According to the United States Census Bureau, the city has a total area of 0.32 sqmi, all land. Moorhead's mayor until 2000 was Ivan Nielsen.

==Demographics==

===2020 census===
As of the census of 2020, there were 199 people, 94 households, and 55 families residing in the city. The population density was 845.9 inhabitants per square mile (326.6/km^{2}). There were 115 housing units at an average density of 488.9 per square mile (188.8/km^{2}). The racial makeup of the city was 97.0% White, 0.5% Black or African American, 0.0% Native American, 0.0% Asian, 0.0% Pacific Islander, 1.0% from other races and 1.5% from two or more races. Hispanic or Latino persons of any race comprised 0.5% of the population.

Of the 94 households, 22.3% of which had children under the age of 18 living with them, 42.6% were married couples living together, 5.3% were cohabitating couples, 29.8% had a female householder with no spouse or partner present and 22.3% had a male householder with no spouse or partner present. 41.5% of all households were non-families. 36.2% of all households were made up of individuals, 24.5% had someone living alone who was 65 years old or older.

The median age in the city was 48.8 years. 21.1% of the residents were under the age of 20; 5.5% were between the ages of 20 and 24; 20.1% were from 25 and 44; 27.1% were from 45 and 64; and 26.1% were 65 years of age or older. The gender makeup of the city was 47.7% male and 52.3% female.

===2010 census===
As of the census of 2010, there were 226 people, 105 households, and 63 families living in the city. The population density was 706.3 PD/sqmi. There were 117 housing units at an average density of 365.6 /sqmi. The racial makeup of the city was 98.2% White, 0.4% African American, 0.9% Asian, and 0.4% from two or more races. Hispanic or Latino of any race were 0.9% of the population.

There were 105 households, of which 18.1% had children under the age of 18 living with them, 49.5% were married couples living together, 8.6% had a female householder with no husband present, 1.9% had a male householder with no wife present, and 40.0% were non-families. 30.5% of all households were made up of individuals, and 14.3% had someone living alone who was 65 years of age or older. The average household size was 2.15 and the average family size was 2.68.

The median age in the city was 51.4 years. 16.4% of residents were under the age of 18; 4.9% were between the ages of 18 and 24; 19.9% were from 25 to 44; 31.4% were from 45 to 64; and 27.4% were 65 years of age or older. The gender makeup of the city was 50.0% male and 50.0% female.

===2000 census===
As of the census of 2000, there were 232 people, 111 households, and 72 families living in the city. The population density was 742.9 PD/sqmi. There were 121 housing units at an average density of 387.5 /sqmi. The racial makeup of the city was 99.14% White, 0.43% Asian, and 0.43% from two or more races.

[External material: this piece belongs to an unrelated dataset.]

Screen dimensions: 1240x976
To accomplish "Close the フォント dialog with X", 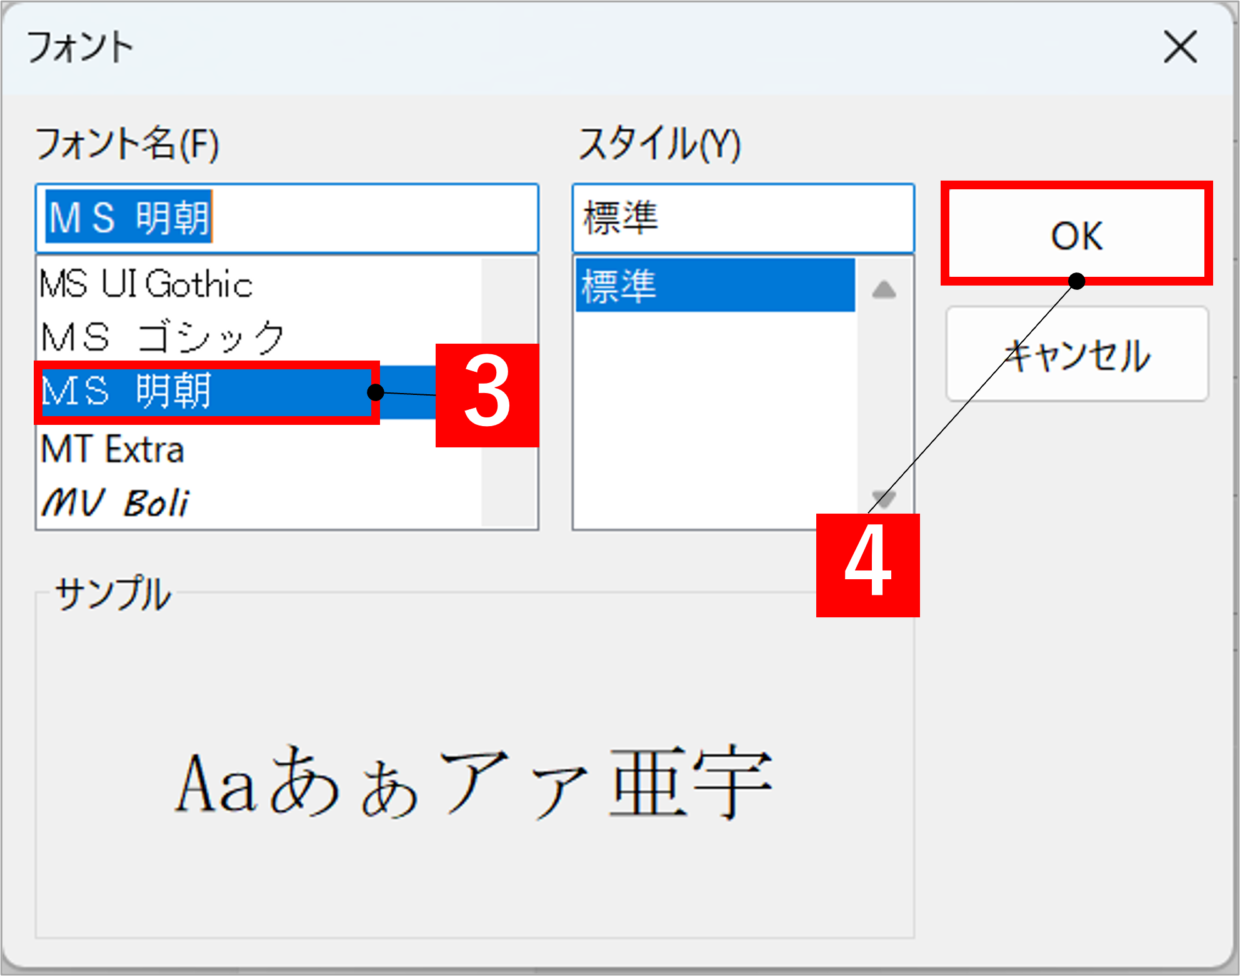I will click(1180, 47).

There were 111 households, out of which 22.5% had children under the age of 18 living with them, 54.1% were married couples living together, 8.1% had a female householder with no husband present, and 35.1% were non-families. 34.2% of all households were made up of individuals, and 19.8% had someone living alone who was 65 years of age or older. The average household size was 2.09 and the average family size was 2.64.

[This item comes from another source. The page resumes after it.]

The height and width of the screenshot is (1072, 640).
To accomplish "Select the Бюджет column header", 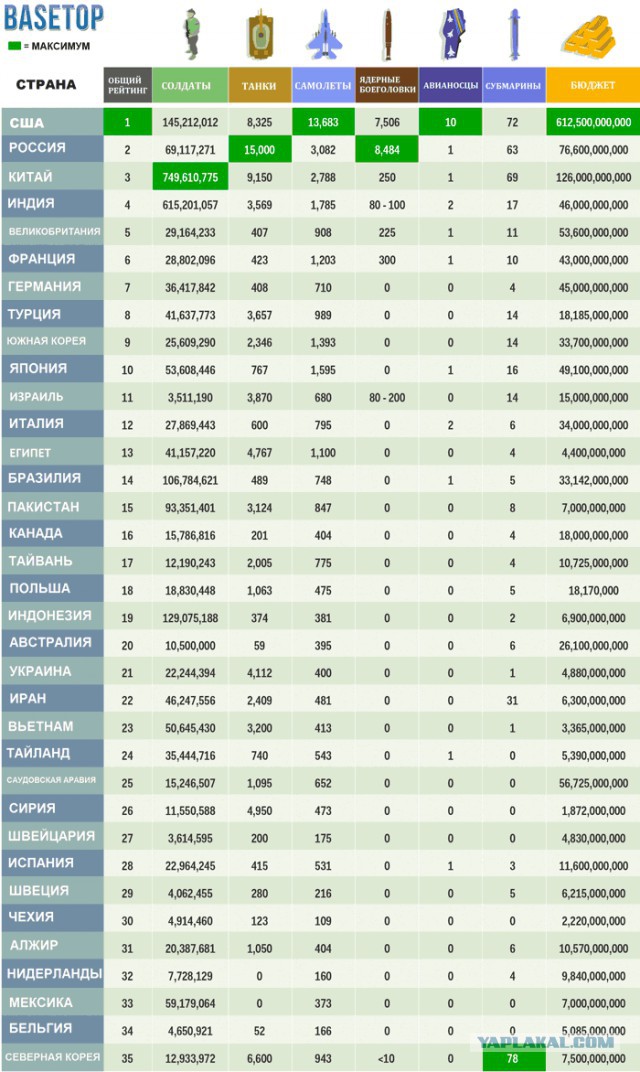I will (x=593, y=85).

In the city, the population was spread out, with 21.1% under the age of 18, 4.7% from 18 to 24, 20.7% from 25 to 44, 25.9% from 45 to 64, and 27.6% who were 65 years of age or older. The median age was 47 years. For every 100 females, there were 95.0 males. For every 100 females age 18 and over, there were 90.6 males.

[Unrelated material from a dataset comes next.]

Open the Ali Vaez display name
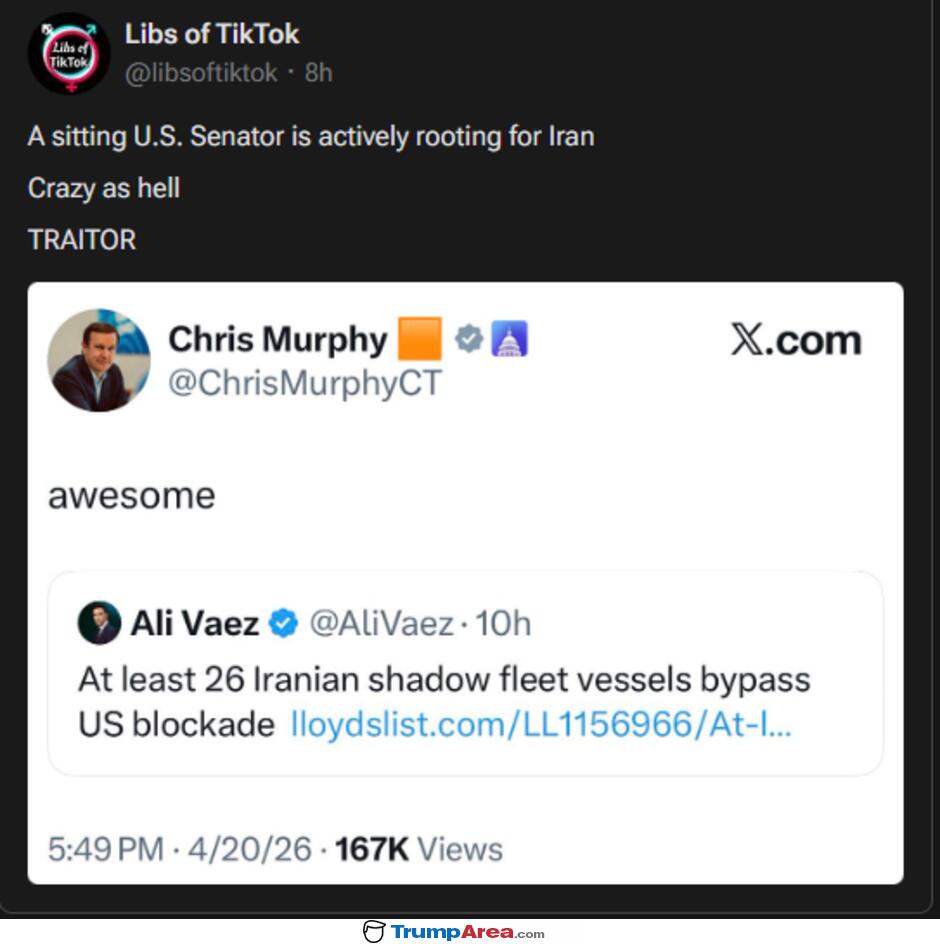This screenshot has height=944, width=940. click(x=195, y=624)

The median income for a household in the city was $26,042, and the median income for a family was $38,750. Males had a median income of $31,875 versus $19,167 for females. The per capita income for the city was $16,644. About 6.2% of families and 9.1% of the population were below the poverty line, including 5.3% of those under the age of eighteen and 18.5% of those 65 or over.

==Schools==
Moorhead is within the West Harrison Community School District.

It was previously served by the East Monona Community School District, which maintained its school in Moorhead. On July 1, 2004 the East Monona district was dissolved, with portions going to other school districts. The City of Moorhead was reassigned to West Harrison.